Mainly five response headers and their values control the caching behavior in an http client-server communication.
1. Date
2. Last-Modified
3. Cache-Control
4. ETag
5. Expires
Date & Last-Modified
A web server sets the Date and Last-Modified headers default in its response unless directed otherwise. The Last-Modified header value helps a browser to identify weather the content is modified or not on server. Browsers can send conditional requests and verify the freshness of a resource whenever requires. This header is a minimum requirement at least when no other cache control headers are present.
Cache-Control
Cache-Control header values are a set of control instructions which one end can force the other to obey. A browser can request its cache preferences to server. Also, a web server can force the browser to follow some caching behaviors. This may include commonly used directives like “no-cache”, “no-store”, “max-age” or “must-revalidate”. These control instructions always get high preference over any other cache control header values and browser algorithms.
ETag & Expires
They are two different methods to implement improved client side caching. ETag (Entity Tag) is actually a checksum of the resource’s attributes and it is a unique value dynamically generated by server or application. For a ‘static file’ resource, this can be the ‘sum’ of size, modification time and inode number. An application can generate this tag value based on some specific criterias and set in resource’s response header.

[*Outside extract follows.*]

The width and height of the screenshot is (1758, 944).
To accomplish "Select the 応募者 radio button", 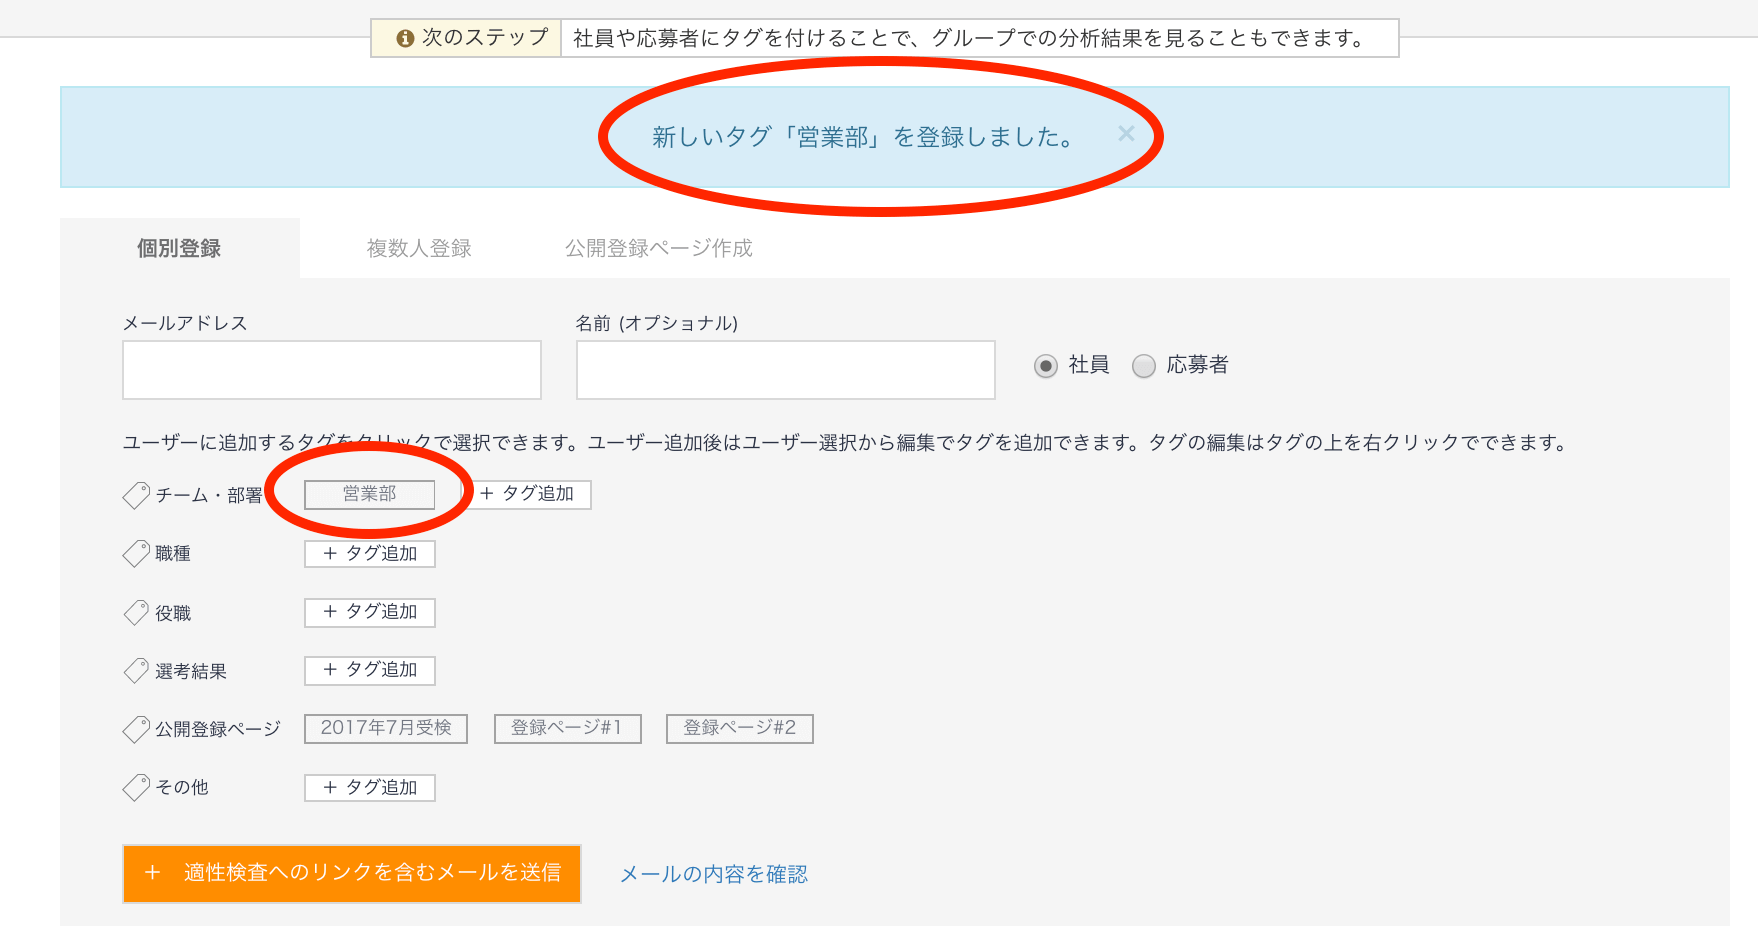I will [x=1144, y=366].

Expires is an entirely different technology which guarantees a valid cached resource until the expiry time is reached. A combination of Expires and Last-Modified values help managing the cache control of static files simply and more efficiently.
How to setup my server to use appropriate cache control headers
Many people prefer avoiding ETag unless it is required for any specific reason. Also many believe it can help improve the server’s performance itself if removed. The concept of ETag is similar to what Last-Modified header does. A conditional request based on the last known ETag value can send to server to verify the freshness of a resource. Server will answer with a 304 response (Not Modified) if not modified. ETag ensures more accuracy when compared to Last-Modified header, but for static file resources, most of the time it is not necessary to generate this extra header. ETag is useful when you need strong validation of some kind of dynamic generated contents. There is a known issue too with ETag where you use multiple servers to load balance the traffic. The generated ETag will be different on different servers and this will create confusion to clients.
You can set or unset the ETag header as shows below:
To generate ETag for static files in Apache using all available attributes,
FileETag All
To unset this behavior explicitly,
<IfModule headers_module>
Header unset ETag
</IfModule>
FileETag None
Note: ‘headers_module’ needs to be enabled this to work.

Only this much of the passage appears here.